Queen Gets Warm Welcome In Isles Of Scilly

The Queen has been welcomed with sunshine and smiles as she made her first visit to the Isles of Scilly in 44 years.

She arrived with the Duke of Edinburgh by helicopter at the tiny airport on St Mary's, the largest and most populated of the islands in the archipelago.

Almost the entire 2,000-strong population lined the streets of Hugh Town to greet the royal couple.

It was the first time she had visited the Isles, off the southwestern tip of the Cornish peninsula, since 1967.

The monarch and Prince Philip, then accompanied by princes Charles and Andrew and Princess Anne, arrived on the Royal Yacht Britannia.

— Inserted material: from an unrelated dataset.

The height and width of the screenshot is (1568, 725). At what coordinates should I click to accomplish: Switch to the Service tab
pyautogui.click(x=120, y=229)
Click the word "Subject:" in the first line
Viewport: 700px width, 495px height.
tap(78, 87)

The island's council chairman Mike Hicks remembers the Queen's last visit clearly.

His boat, the Sea King, was used by visiting journalists and photographers to follow the royal party's barge as they toured the main islands.

"The weather today is as good as it was then," he said.

The Queen's trip saw her visit the new £15m Five Island School, where she opened a sports hall named in her honour.

She then moved on to Holgate's Green in Hugh Town, where she was treated to dancing by schoolchildren and taken on a tour of a new fisheries patrol vessel.

Earlier the Queen and Prince Philip had visited Penzance, arriving in the town on the royal train where a crowd of more than 1,000 people were waiting on the platform.